-- EXERCISE OBJECTIVE --
The lines to return are those from the line holding "Place the cursor" through the last line of the entries below, both included, written exactly and without pictures.

-- TASK DATA --

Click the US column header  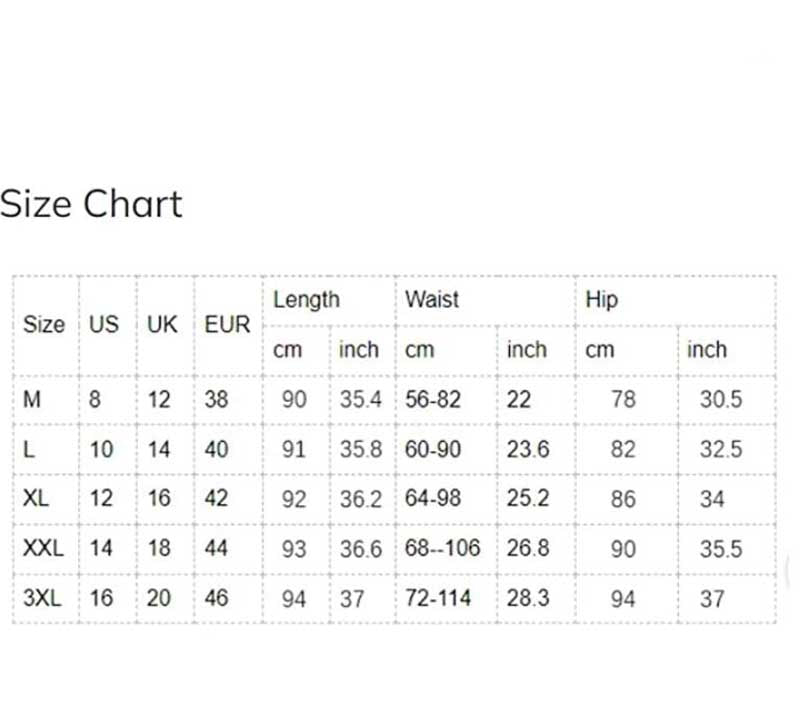click(x=103, y=324)
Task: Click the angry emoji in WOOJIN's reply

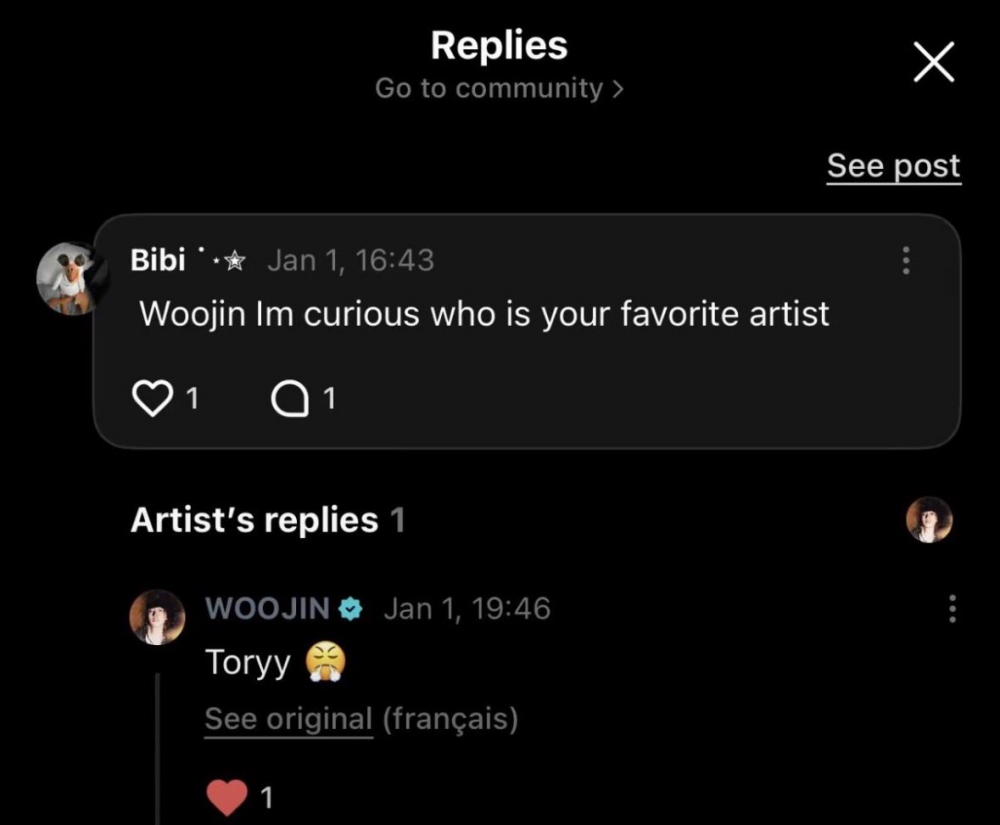Action: pos(325,663)
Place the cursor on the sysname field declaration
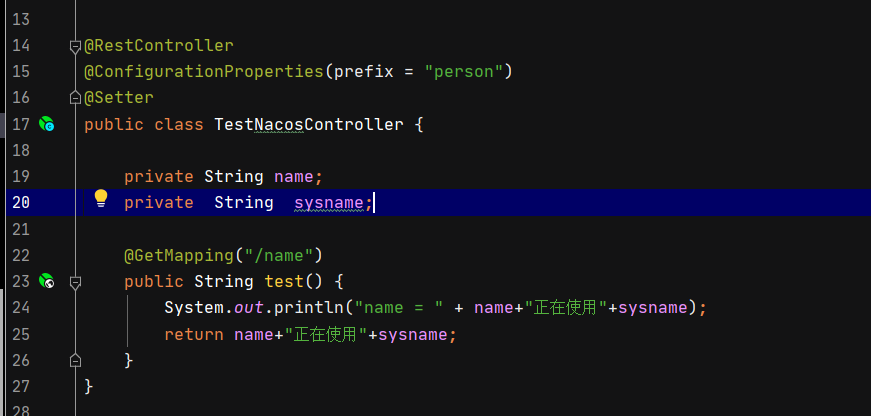This screenshot has height=416, width=871. [x=332, y=203]
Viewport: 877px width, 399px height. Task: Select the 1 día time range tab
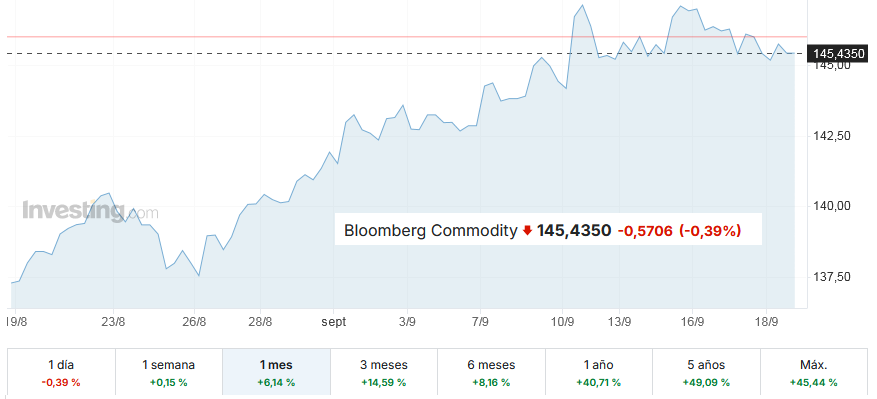coord(61,373)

-- EXERCISE RESULT --
Place the cursor on the sysname field declaration
This screenshot has height=416, width=871. [x=332, y=203]
Viewport: 877px width, 399px height. Task: Select the 1 día time range tab
coord(61,373)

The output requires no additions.